Griffith has moved these old colonial buildings into present time, away from their colonial origins or later picturesque interpretations. So in these etchings we see that tradition of the classic Georgian proportions and the old Queen in her square; the harsh architecture of the past decade interrupts any inclination to romance. It is probably best described as Old Sydney without the sentiment.

To achieve her large scale clean line effect Griffith has adopted modern techniques to these very traditional subjects. Getting up very early in the morning, to avoid the ubiquitous motor car, she took black and white photographs of both general and detailed views of the buildings. Later some of these details, including the intricate patterns of convict brickwork and leaf patterns, were transferred to the etchings using a photosensitized ground. In other prints photographs were amalgamated to experiment with different perspectives. The total effect of this series of etchings is of variety and energy combined with disciplined lines and subtle perceptions.

Griffith’s work is seen at its best in the print of the New South Wales Barracks. It is dominated by the aggressive figure of Queen Victoria whose harsh weathering is emphasized by the coarse aquatint treatment of the base. This was achieved by lightly spraying the surface with a pressurized can of household paint. This is a contrast between the harshness of this figure and the fine grain aquatint on which it stands. The Queen looks as though she is commanding her subjects, the pigeons which are the curse of old buildings and her figure is thrown into sharp relief by the stormy sky, achieved by roughly painting over the plate with acid resist and letting the acid freely bite into the gaps.

By way of contrast, Queen’s Square is a refined, highly stylized pattern of acute angles and subtle gradations of tone in fine grain aquatint. The subtle modeling of the shadows which frame the central image give this print an almost tactile quality, as though the paper were embossed rather than inked. The classic symmetry of Greenway’s St James’ Church is counterpointed by the aggressive blocky structure of the new St James’ center with its glossy windows massed behind the older building.

Above all the soaring point of the Centre point Tower, a symbol of mass consumption and the power of money, serves to throw into relief the quiet restraint of the church spire.

The formal relationship between the angles of old and new buildings is also important in The Supreme Court. Here the jutting projection of John Verge’s portico on St. James’ Church balances the classicism of the Barracks in the rear, and halts the flow of the continuous arches of the court building. The possibly archaic impact of this Georgian street is prevented by the 1980s casual clothes of the couple strolling across Elizabeth Street and the shadow of the aggressive Sydney University Law School building.

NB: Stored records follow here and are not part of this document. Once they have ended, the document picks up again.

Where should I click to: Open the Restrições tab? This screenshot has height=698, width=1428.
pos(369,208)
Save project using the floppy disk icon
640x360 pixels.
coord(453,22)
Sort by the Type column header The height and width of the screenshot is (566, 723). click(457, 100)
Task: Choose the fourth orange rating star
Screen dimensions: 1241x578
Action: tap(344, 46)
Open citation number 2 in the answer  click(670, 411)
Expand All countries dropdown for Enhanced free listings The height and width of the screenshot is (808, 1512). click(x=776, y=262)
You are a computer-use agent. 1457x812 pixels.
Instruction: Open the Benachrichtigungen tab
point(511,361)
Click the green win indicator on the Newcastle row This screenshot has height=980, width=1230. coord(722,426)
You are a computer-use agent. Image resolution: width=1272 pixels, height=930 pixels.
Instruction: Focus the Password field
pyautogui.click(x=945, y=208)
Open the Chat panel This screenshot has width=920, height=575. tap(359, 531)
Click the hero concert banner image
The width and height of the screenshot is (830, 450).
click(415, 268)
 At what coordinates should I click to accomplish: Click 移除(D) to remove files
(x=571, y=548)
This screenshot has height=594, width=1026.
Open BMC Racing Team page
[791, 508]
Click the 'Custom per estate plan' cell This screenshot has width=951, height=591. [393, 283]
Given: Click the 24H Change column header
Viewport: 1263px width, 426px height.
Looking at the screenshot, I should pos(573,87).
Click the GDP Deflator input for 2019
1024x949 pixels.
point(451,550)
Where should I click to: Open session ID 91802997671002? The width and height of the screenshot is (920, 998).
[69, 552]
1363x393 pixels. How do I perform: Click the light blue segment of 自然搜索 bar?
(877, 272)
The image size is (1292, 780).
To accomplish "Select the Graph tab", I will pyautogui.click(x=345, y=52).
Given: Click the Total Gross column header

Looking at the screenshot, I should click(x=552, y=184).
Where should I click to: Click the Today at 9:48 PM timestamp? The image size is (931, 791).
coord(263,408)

The order of this print, ruled by traffic lines, is emphasized by the eccentric clouds which almost appear to float from the School itself. A variant on these clouds is used in the etching of the Conservatorium of Music, Greenway’s Gothic folly executed at the whim of Mrs. Macquarie. These onetime stables, placed in their garden setting, are given rhythm by the judicious placing of modern lamp posts and trees.

The old Mint Building, part of the new Museum, which opened at the end of October, was not designed by Greenway. Rather, almost his first task in the Colony was to condemn it soundly for faulty construction and lack of classic proportion. But he did correct many of its faults and the building remains today a rare piece of pre-Greenway architecture which still has a certain naïf charm. Griffith’s two prints of this part of the new museum are more restrained, using the traditional techniques of etching to create a light charm, and balancing this with open bite (a more modern technique) in the seats in the foreground. and

These etchings, Griffith’s major printed work to date and the first published as a complete suite, show the etcher at the height of her technical achievement. The skill which she has brought to aiding the work of other artists is here seen in her own individual treatment of some of the favorite traditional subjects of Sydney artists.